A Book with Five Pages

«We are like a book. Alexander and I are the covers; Anna, Rosa, Mitzi, Pauli, Dolfi are the five pages,» 11-year-old Freud says about his siblings. All of the daughters receive an education, which is unusual for the time: Anna is one of the first Jewish teachers in Vienna; Rosa is the director of a private school for fine embroidery; Marie («Mitzi») learns bookkeeping; Pauline («Pauli») is also a fine embroidress; and Adolfine («Dolfi») cares for their parents.

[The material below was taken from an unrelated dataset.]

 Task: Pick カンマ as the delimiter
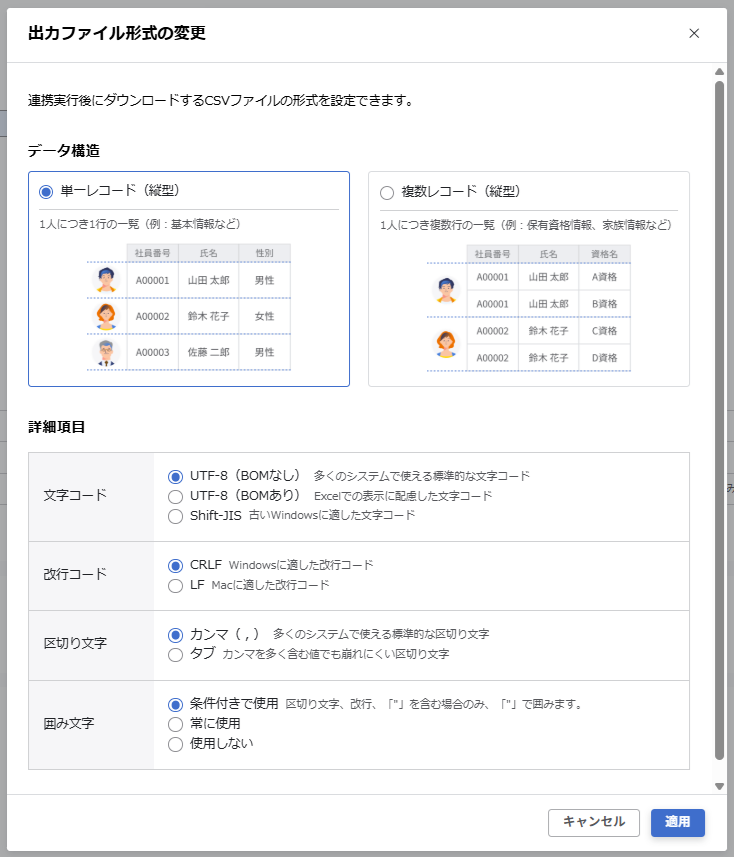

Alexander earns the title of «imperial councillor« for his work as a railroad expert and editor of the journal Allgemeiner Tarif-Anzeiger. For many years, he is a beloved travel companion to his older brother. The letters that the siblings exchange reveal both intimate as well as distant relationships: Freud describes Rosa, who lives on Berggasse 19 until 1908, and Dolfi as his favorite sisters. On the other hand, when Anna moved to the United States and Marie to Berlin, Freud feels relieved. Pauline is rarely mentioned, and when she is, Freud refers to her as the aunt of his children.

The Murder of the Sisters

Robbed of their fundamental rights, exposed to repressive financial measures and bodily harm, thousands of Jewish Austrians try to leave the country in the late 1930s. Sigmund and Alexander Freud are able to emigrate with their families; their elderly sisters Adolfine, Marie, Pauline, and Rosa stay behind in Vienna. The funds they receive from their family for their financial security are quickly exhausted by an increasing list of taxes put into place by the Nazis.

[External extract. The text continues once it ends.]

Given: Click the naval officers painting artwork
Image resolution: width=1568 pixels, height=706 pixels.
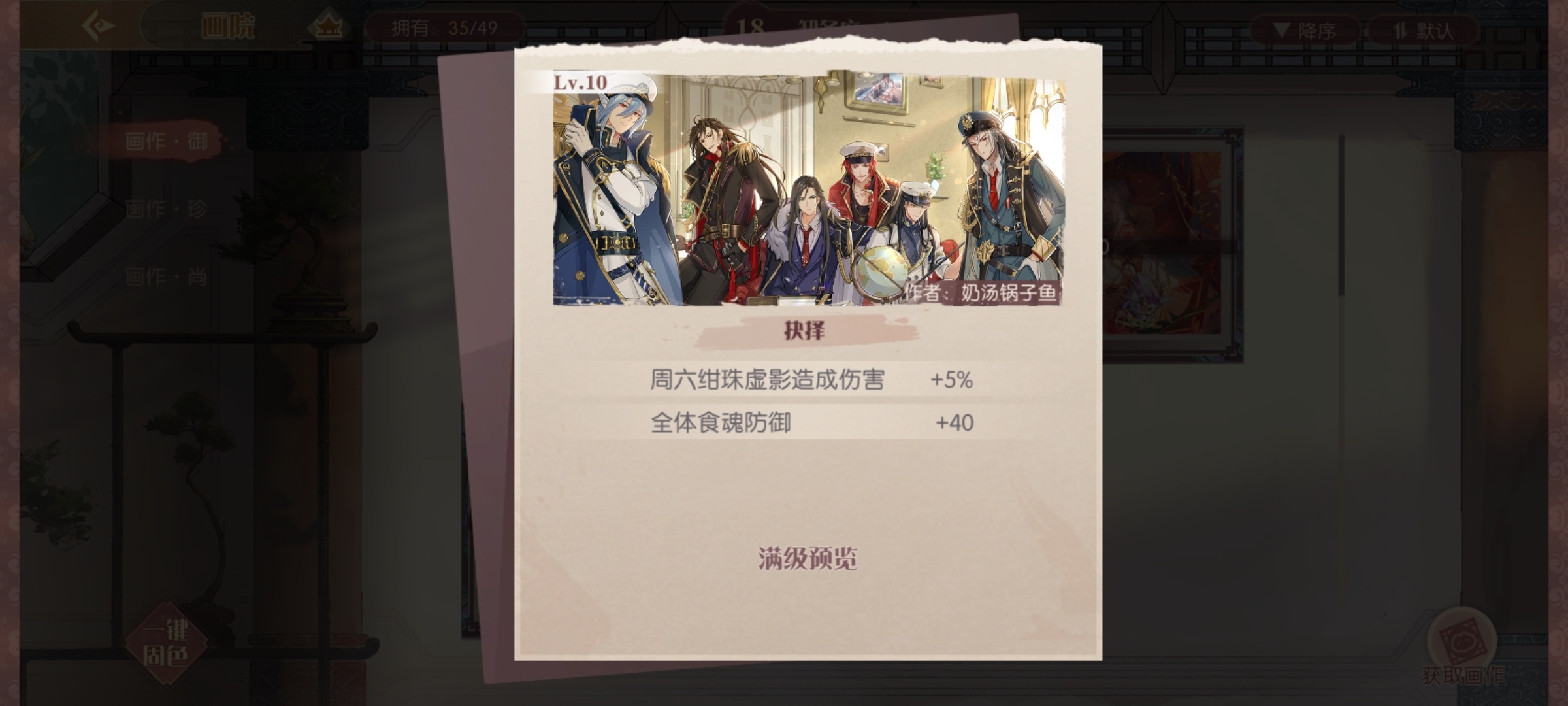Looking at the screenshot, I should [808, 188].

Displaced from their apartments, they are ordered to move to one of the many group apartments in which Jews are forced to live in highly confined spaces, and eventually to a Jewish retirement home. In the summer of 1942, the sisters are deported to Theresienstadt where Adolfine dies on September 29th. Marie, Pauline, and Rosa are murdered only a few hours into their arrival at Treblinka, where they are deported to on the 23rd and 29th of September. The rest of the family only finds out about their fate through a letter sent by the Red Cross in 1946.